Editor’s Note: As Election Day rapidly approaches, and with it, a potential change of presidential administration, the Center for the National Interest’s Korean Studies team decided to ask dozens of the world’s top experts a simple question: If Joe Biden wins come November, what do you expect his North Korea policy to look like? The below piece is an answer to that question. Please click here to see even more perspectives on this important topic.
During their White House meeting in November 2016, President Obama reportedly told President-elect Trump that North Korea is the “the most urgent problem” he will face as President. Come November 2020, President Trump may have to repeat the same warning to President-elect Biden.

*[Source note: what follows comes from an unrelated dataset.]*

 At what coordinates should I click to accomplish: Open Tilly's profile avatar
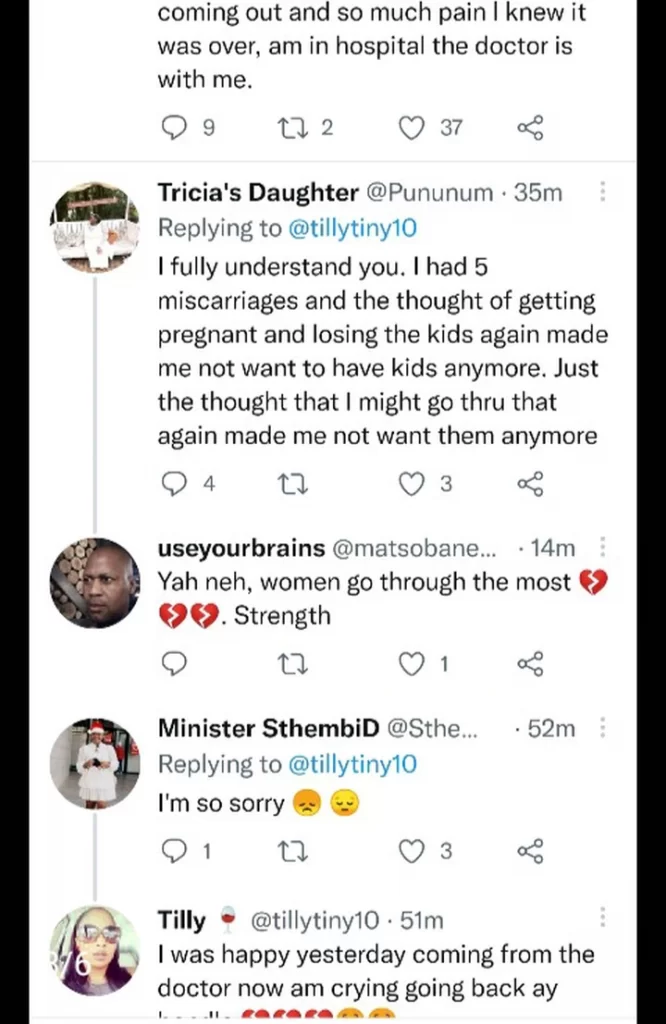click(95, 950)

Despite three summit meetings with Kim Jung-un which gave the young dictator an unprecedented boost in legitimacy, Trump would be leaving North Korea where he found it: a rogue regime armed with a nuclear arsenal that could target the continental United States, and adamant about keeping it. The difference is that President Biden would have even fewer options than President Trump.
Trump failed to denuclearize North Korea because he was unable to give Kim what he desperately wants: regime security. So says Kim’s friends, including Vladimir Putin of Russia and Xi Jinping of China.
The problem is that, as far as Kim and his friends are concerned, the only way to “guarantee” North Korea’s security is by dissolving the U.S.-South Korea military alliance, pulling U.S. troops from the Korean peninsula, and withdrawing the “nuclear umbrella“ that the U.S. provides to South Korea. That is what Kim means by “denuclearization of the Korean peninsula.”
Even though that may go a long way towards guaranteeing North Korea’s security, it will surely undermine South Korea’s. As such, this is one option that President Biden, or any U.S. president, cannot exercise.
What are President Biden’s options, then? One is to ratchet up economic and military pressure on North Korea until Kim realizes that retaining nuclear weapons is more of a threat to his survival than giving them up. The other is to return to President Obama’s policy of “strategic patience.” However, given that North Korea will test and provoke a Biden administration from the beginning while continuing to upgrade its nuclear arsenal, this is not really an option.
As if things are not difficult enough, even if President Biden decides to pursue a policy of maximum pressure on North Korea, it will likely face resistance from its ally, South Korea. The current Moon Jae-In administration of South Korea is determined to improve relations with North Korea seemingly at all costs. In fact, President Moon has been the biggest cheerleader for the Trump-Kim bromance.
There are five potential areas of conflict between the United States and South Korea. First, Biden, who is openly critical of Kim’s belligerence as well as human rights abuses, is unlikely to engage Kim in a dialogue without preconditions. South Korea’s Moon, on the other hand, will continually urge Biden to do so.
Second, Biden, who supports a tougher sanctions regime against North Korea, will likely clash with Moon, who has been campaigning to lift sanctions as a means to lure Kim to the negotiating table.
Third, Biden will be ready to resume full-scale joint military exercises that were scaled down or suspended by Trump, but Moon will likely oppose them, arguing that they will raise tensions on the Korean peninsula.
Fourth, Biden will try to bolster U.S. military presence on the Korean peninsula. Moon will oppose such efforts for the same reason that he will oppose increased joint military exercises.
Fifth, Biden will try to expand the U.S.-South Korea-Japan trilateral security cooperation. However, Moon, whose core political support base includes virulently anti-Japanese nationalists, will refuse.
Maximum pressure has been the only option from the beginning of the so-called “North Korean nuclear crisis” in the early 1990s. However, successive U.S. administrations have refused to take the one option that has any chance of denuclearizing North Korea. It is possible that President Biden will forgo this option too, especially if the South Korean government refuses to go along with it.
Perhaps in November 2024, President Biden will also have to tell his successor that North Korea would be the “most urgent problem” that he or she will have to face as President of the United States. The only difference is by that time it will be the United States, not North Korea, that will have to change its strategic calculus.
Jeenho Hahm is a Doctor of International Affairs candidate at Johns Hopkins University’s School of Advanced International Studies (SAIS) with a research focus on North Korea’s cyber strategy. He earned his Master of Public Affairs from Columbia University’s School of International and Public Affairs (SIPA) and previously served as an officer in the United States Air Force.